Fleury-Mérogis, France | AFP | vendredi 19/01/2018 - Les négociations entre syndicats et administration pénitentiaire se poursuivaient vendredi dans un climat électrisé par une nouvelle agression de surveillants, à la prison corse de Borgo, au quatrième jour d'une mobilisation nationale pour de meilleures conditions de sécurité.

Après une série d'agressions qui ont ravivé la colère des surveillants, deux gardiens ont été blessés vendredi en Haute-Corse, dont l'un grièvement à l'arme blanche, par trois détenus dont l'un était suivi pour radicalisation islamiste.
Une agression qualifiée de "grave" et "intolérable" par la garde des Sceaux Nicole Belloubet, qui se rendra à la prison de Borgo dans l'après-midi pour rencontrer les surveillants, a-t-on appris auprès du ministère.
L'auteur principal et trois autres détenus ont été interpellés dans la maison d'arrêt où la situation est revenue à la normale, selon une source proche de l'enquête.
Malgré ce nouvel incident, les négociations engagées depuis mardi soir entre la Direction de l'administration pénitentiaire (DAP) et les syndicats Ufap-Unsa et CGT Pénitentiaire se poursuivaient dans un climat tendu.
"Depuis lundi, on a de la casse, et c'est sans compter sur les forces de l'ordre qui nous chargent", a commenté à l'AFP Jean-François Forget, secrétaire général de l'Ufap-Unsa (majoritaire).
Plus tôt dans la matinée, les forces de l'ordre ont chargé et tiré des gaz lacrymogènes sur 150 gardiens qui bloquaient l'accès à Fleury-Mérogis (Essonne), la plus grande prison d'Europe (plus de 4.300 détenus).

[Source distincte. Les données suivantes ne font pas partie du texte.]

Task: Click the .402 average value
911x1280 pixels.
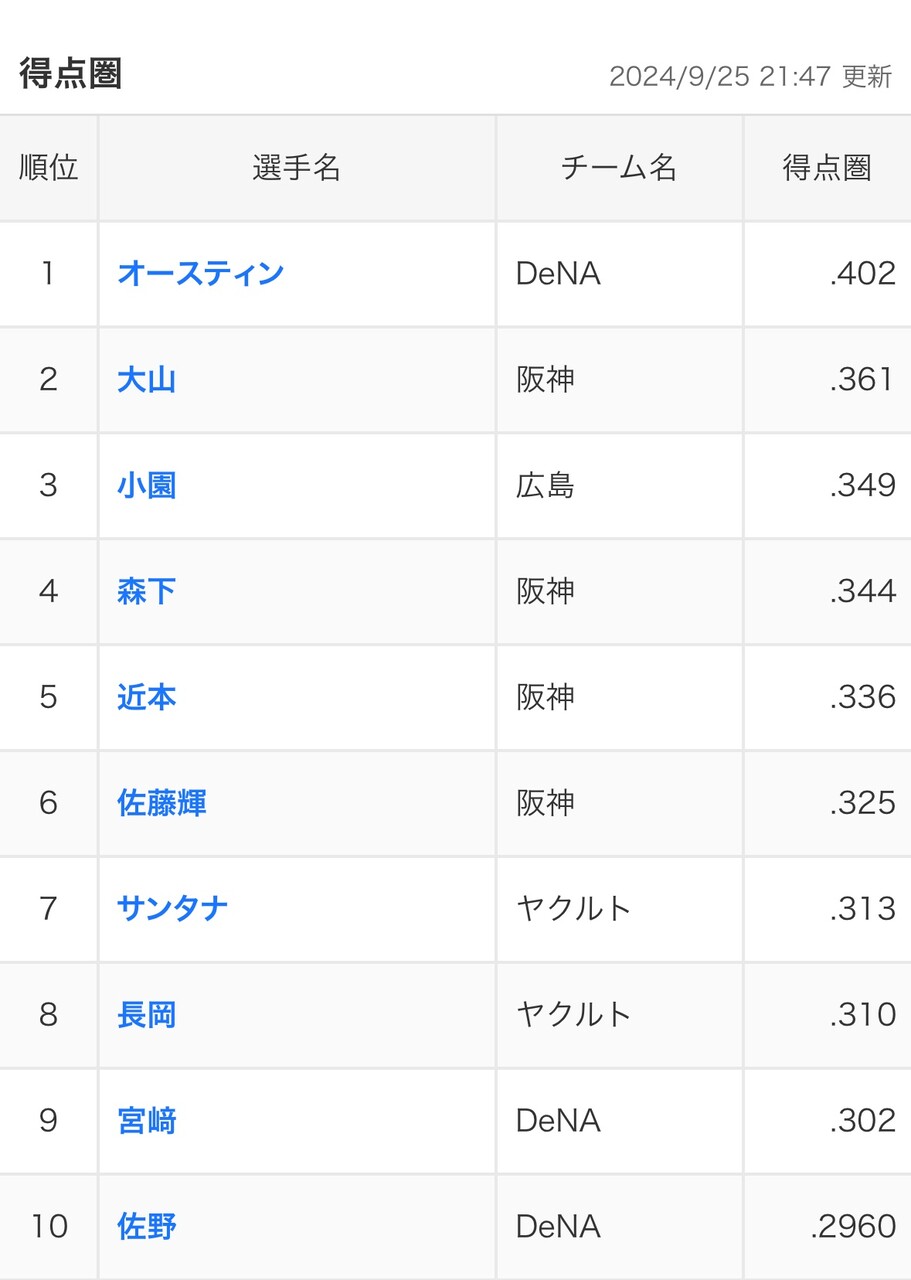Action: [x=862, y=273]
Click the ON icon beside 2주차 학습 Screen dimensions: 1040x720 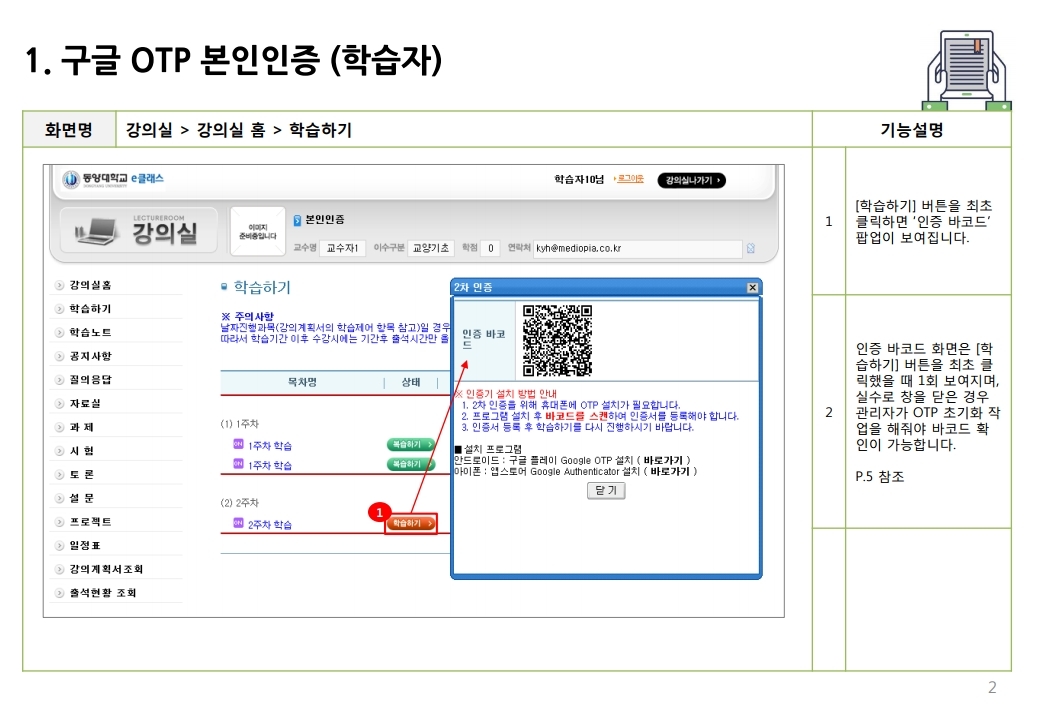[x=238, y=523]
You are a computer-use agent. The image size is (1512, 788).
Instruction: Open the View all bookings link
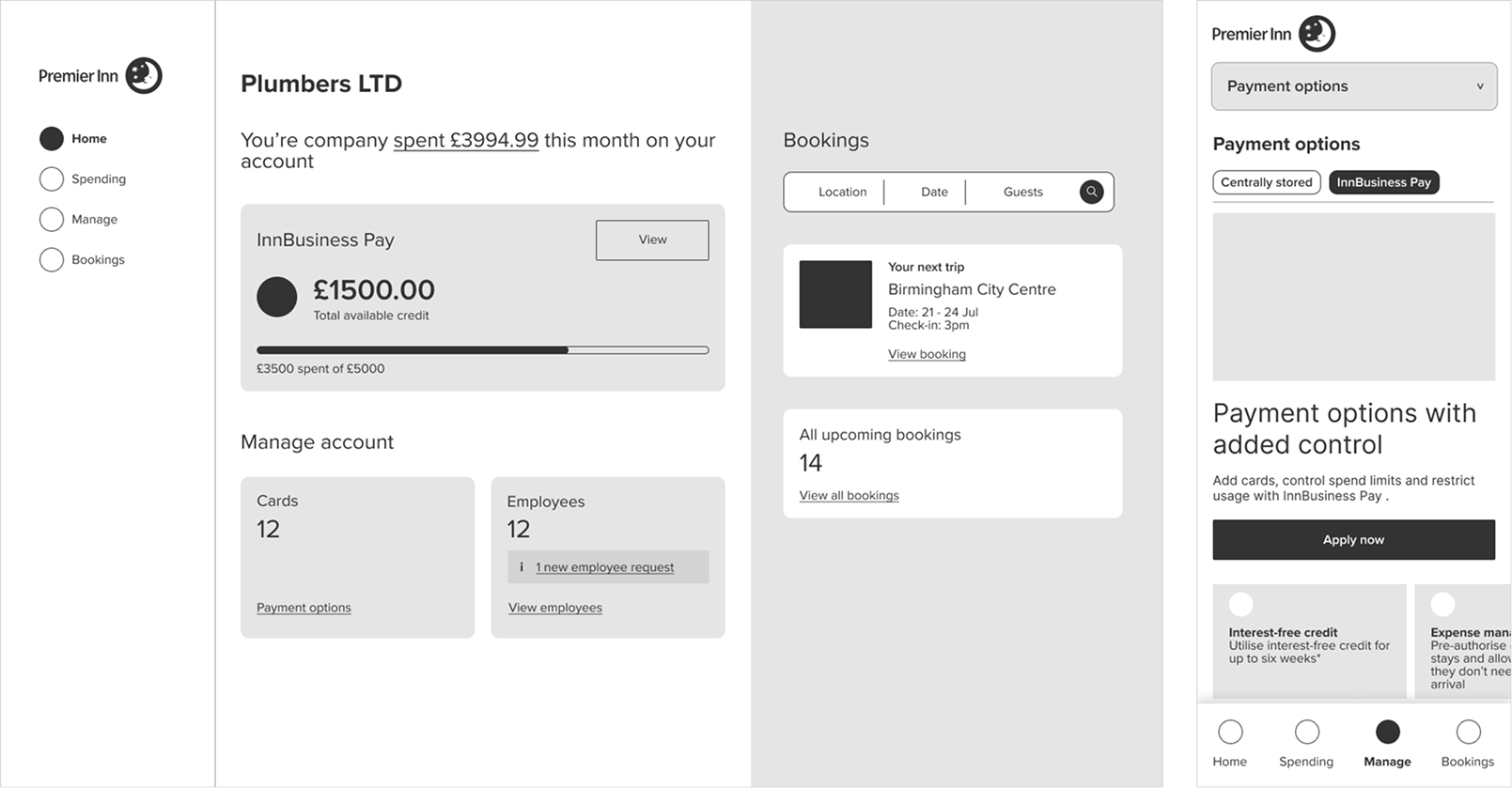point(849,495)
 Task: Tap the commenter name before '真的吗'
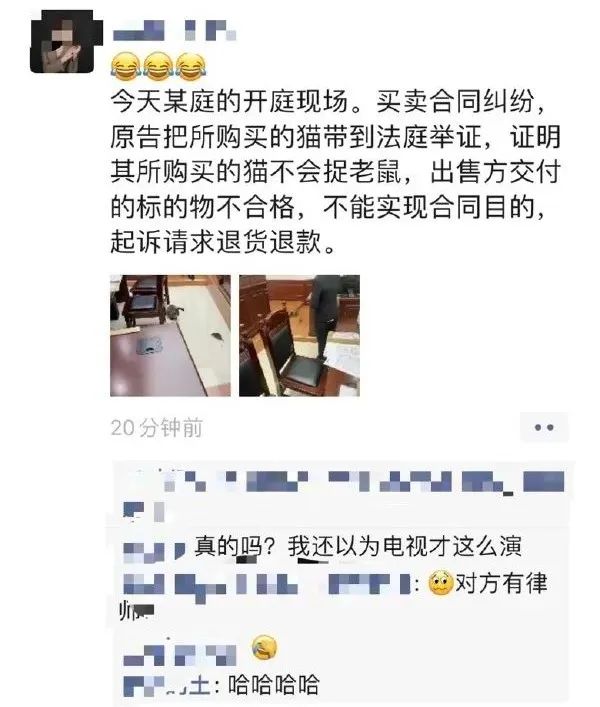click(154, 551)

La veille, 123 détenus avaient brièvement refusé de regagner leurs cellules dans cet établissement.
Le syndicat FO-Pénitentiaire, qui ne participe pas aux négociations avec la Chancellerie, a lui aussi haussé le ton après l'agression de Borgo en appelant "à durcir" les modalités d'action et en exigeant une "rencontre rapide" avec la garde des Sceaux.
Avant même ce nouvel incident, les syndicats avaient reconduit le mouvement lancé lundi après l'agression le 11 janvier de surveillants par un détenu jihadiste à Vendin-le-Vieil (Pas-de-Calais) afin de peser sur les négociations.
 

- "On recharge les batteries" -

 
Pour l'instant, les discussions avec le ministère ont débouché sur un document de travail contenant des propositions sur la sécurité des agents, la prise en charge de la radicalisation, une meilleure reconnaissance du métier de surveillant et les effectifs. Matignon a rendu son arbitrage sur ce document et un accord doit maintenant être finalisé entre le ministère et les syndicats associés aux négociations, selon la Chancellerie. 
Vendredi, les blocages ont notamment repris à Fresnes (Val-de-Marne), où une tentative d'évasion a été déjouée dans la nuit, à Réau (Seine-et-Marne), ou à Nanterre (Hauts-de-Seine), Bois d'Arcy (Yvelines) ou encore à la maison d'arrêt des femmes de Versailles qui n'avait pas pris part au mouvement jusqu'ici, selon des sources syndicales.
Certains responsables syndicaux expliquent avoir concentré leurs actions sur quelques établissements pour éviter un essoufflement du mouvement. "Ce n'est pas évident de mobiliser plusieurs jours de suite à 5 heures du mat', donc on essaie de regrouper nos forces", a expliqué Khalid Belyamani,secrétaire général UGSP-CGT Paca Corse.
Les centres pénitentiaires de Bar-le-Duc, Saint-Mihiel, Montmédy, Toul et Ecrouves, Tarbes, Foix Lannemezan, Toulouse-Seysses, Montauban, Perpignan, Béziers, Corbas, Riom, Moulins, Privas, Roanne ou encore Valence, Cherbourg, Caen, Le Havre, Argentan, Rouen, Le Mans, Condé-sur-Sarthe, Nantes, Saint-Brieuc, Aix, Avignon, Nice, Toulon, Tarascon, Borgo, Digne et Salon-de-Provence étaient bloqués vendredi matin.
"On recharge les batteries s'il faut repartir vraiment au combat à partir de lundi", a déclaré Laurens Maffre, secrétaire régional Occitanie Ufap-Unsa.
Dans la région Centre-Val de Loire, aucun établissement n'est bloqué, les surveillants faisant une "pause", a souligné Pascal Sabourault, secrétaire interrégional FO.
Dans les Hauts-de-France, l'Ufap-Unsa bloquait vendredi matin 13 établissements sur 17, dont Vendin-le-Vieil, Beauvais, Bapaume et Longuenesse.
A Metz, l'exaspération des agents était particulièrement vive vendredi matin, selon Jean-Claude Roussy, secrétaire général de l'Ufap-Unsa Justice Grand Est, après l'annonce de la condamnation de l'un d'entre eux à 6 mois de prison avec sursis pour des coups portés à un détenu, en avril dernier.